After four hours of deliberating, the jury has also recommended that:
— RCMP police dogs be training and utilized in apprehending armed subjects.
— RCMP cellphones issued and used during a critical incident have all data collected and preserved.
— ARWEN gun, or anti-riot weapon, be included in the RCMP's less-lethal weapons.
Two of the jury's recommendations were aimed specifically at the Minister of National Defence, the Canadian government and Veterans Affairs.
It called for programs to be developed to monitor the physical, emotional and financial health and well-being of all members of the Canadian Armed Forces — including veterans.
It also recommended adequate support and education for PTSD be made available to families and loved ones of members and veterans of the Canadian Armed Forces.
Matters was shot in the back by a member of the RCMP emergency response team in the driveway of his home.
The inquest, which was originally scheduled for just one week, began in early October, was adjourned in December and resumed on Monday.

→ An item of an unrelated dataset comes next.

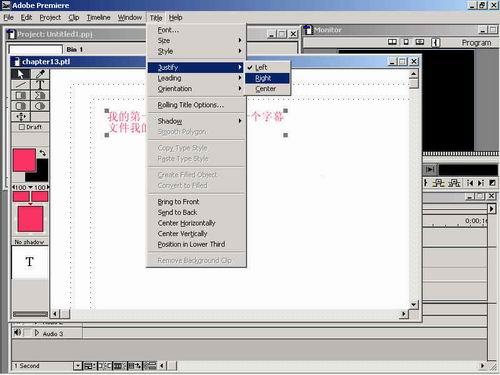
Task: Select the arrow selection tool
Action: [x=21, y=74]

The seven men and women heard from 30 witnesses.
Matters was honourably discharged from the military in 2009.
The jury heard had several run-ins with police, beginning with RCMP in New Brunswick when he was based at CFB Gagetown. Matters said officers ultimately broke into his home and woke him at gunpoint on a purported "wellness check."

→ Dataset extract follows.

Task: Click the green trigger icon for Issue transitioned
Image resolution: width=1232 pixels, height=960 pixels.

After returning to British Columbia, Matters' former therapist complained to police about threatening emails, and he was charged and acquitted of assaulting his brother.
He was jailed for threatening the head of the RCMP public complaints commission over the New Brunswick incident, and later threatened to kill the Crown lawyer in that case.
The jury also heard Matters was unable to work due to his mental health struggles and a back injury suffered in Bosnia in 2001.
He was living with his mother and surviving on a $123-a-month military pension when his sister, from her home in Australia, finally contacted an operational stress injury clinic in Vancouver that took him as a client.
The RCMP officers involved testified they were aware that Matters suffered from PTSD, yet a helicopter and a team of officers dressed in head-to-toe camouflage gear and armed with M16s were sent to arrest him.
Dr. Greg Passey, who operated the stress injury clinic and was treating Matters, testified that RCMP did not allow him to speak to the former soldier as he was surrounded by police in the hours before his death.
The jurors heard that Matters pleaded for help in the years prior to the standoff with RCMP.
A pathologist testified Matters was shot twice in the back — contrary to a public report released by the province's Independent Investigations Office, that cleared police of any wrongdoing.